After he was knighted he was fined twice by the courts for failing to do his duties. He was fined 100 marks for failing to "come to the bench" but he was still a bencher and by 1675 he was appointed by the King as High Sheriff of Derbyshire after settling in Derby. His home was Babington Hall which had been the "most eminent in Derby". Degge served as Sheriff while being a successful barrister. It was said that he served his year as Sheriff in "barrister robes and with a sword by his side".

In 1674, he failed again in his duties but was able to avoid punishment as he has a letter from the King excusing him. That same year, he was fined two hundred pounds after he failed to serve after being elected as Lent Reader. He was also removed from the list of judges.

It is reported that Degge was involved with a case involving Noah Bullock of Derby. This man was reported to have given his sons the names of Shem, Ham, and Japhet, and to have built an ark which he kept on the River Derwent. Bullock was said to have been reported to Degge as an alleged forger. Degge was a friend of Bullock and he warned him that it was known that he was forging coins and the consequences of his crime. Bullock is said to have sunk the ark and escaped justice. A pub of that name still exists in Derby. However, Degge had already ceased to be a judge in 1676.

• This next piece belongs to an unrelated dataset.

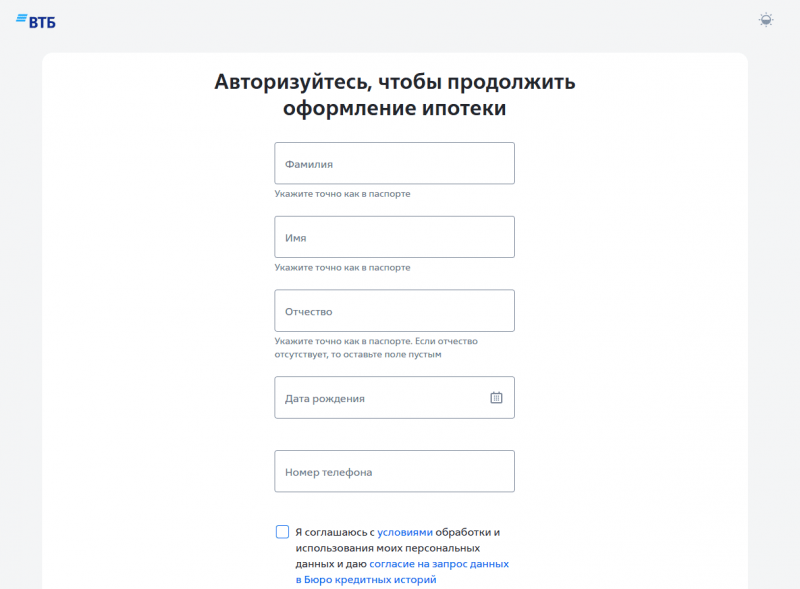Click the Номер телефона field
The height and width of the screenshot is (589, 800).
[x=394, y=471]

In 1676, the Parson's Counsellor and law of Tithes was published and that was well regarded as a text book going through seven editions before 1720. The book dealt with ecclesiastical law and custom concerning the parish, its vicar, his bishop and the causes and remedies for dispute. There were many chapters of the details of tithing as well as now obscure problems such as, the income from a glebe, Jus patronatus and Simony.

Degge purchased the "ancient mansion" of Bowden Hall near Chapel-en-le-Frith in 1680. Degge's second wife died in 1696 and he died in 1703, leaving sons and a daughter. He was buried in a chapel he had had built at Kingstone.

==Works==
- Parson's Counsellor and Law of Tithes and Tithing, (1676)
- Observations upon the Possessors of Monastery Lands in Staffordshire, in Sampson Erdeswicke's Staffordshire.